● WORK REQUIRED: Write out, word for word, the portion of the patch review thread starting with "If you don't" and going on through "the place to start a new policy.".

One typo in the commit message: s/update/updates/.
Will fix.
--
Daniel Gustafsson https://vmware.com/
On 01.04.22 11:00, Daniel Gustafsson wrote:
One small comment on the patch:
+ snprintf(srcpath, sizeof(srcpath), "%s/%s", datadir, path);
This should IMO check the returnvalue of snprintf to ensure it wasn't
truncated. While the risk is exceedingly small, a truncated filename might
match another existing filename and the error not getting caught. There is
another instance just like this one in open_target_file() to which I think we
should apply the same belts-and-suspenders treatment. I've fixed this in the
attached version which also have had a pg_indent run on top of a fresh rebase.
We use snprintf() like that countless times, and approximately none of
them check for overflow. So while you are right, this might not be the
place to start a new policy.
If you don't like this approach, use psprintf() perhaps.
On 4 Apr 2022, at 15:08, Peter Eisentraut <peter.eisentraut@enterprisedb.com> wrote:
We use snprintf() like that countless times, and approximately none of them check for overflow. So while you are right, this might not be the place to start a new policy.
Fair enough, I'll remove these hunks before committing and will look a bigger
picture patch to address these across the codebase later.
--
Daniel Gustafsson https://vmware.com/

● DATA EXTRACT:
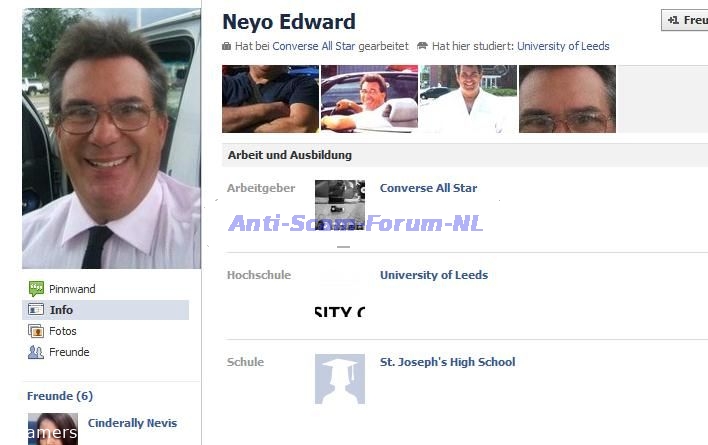Click University of Leeds under Hochschule
The width and height of the screenshot is (708, 445).
coord(434,275)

● WRITTEN ANSWER:
If you don't like this approach, use psprintf() perhaps.
On 4 Apr 2022, at 15:08, Peter Eisentraut <peter.eisentraut@enterprisedb.com> wrote:
We use snprintf() like that countless times, and approximately none of them check for overflow. So while you are right, this might not be the place to start a new policy.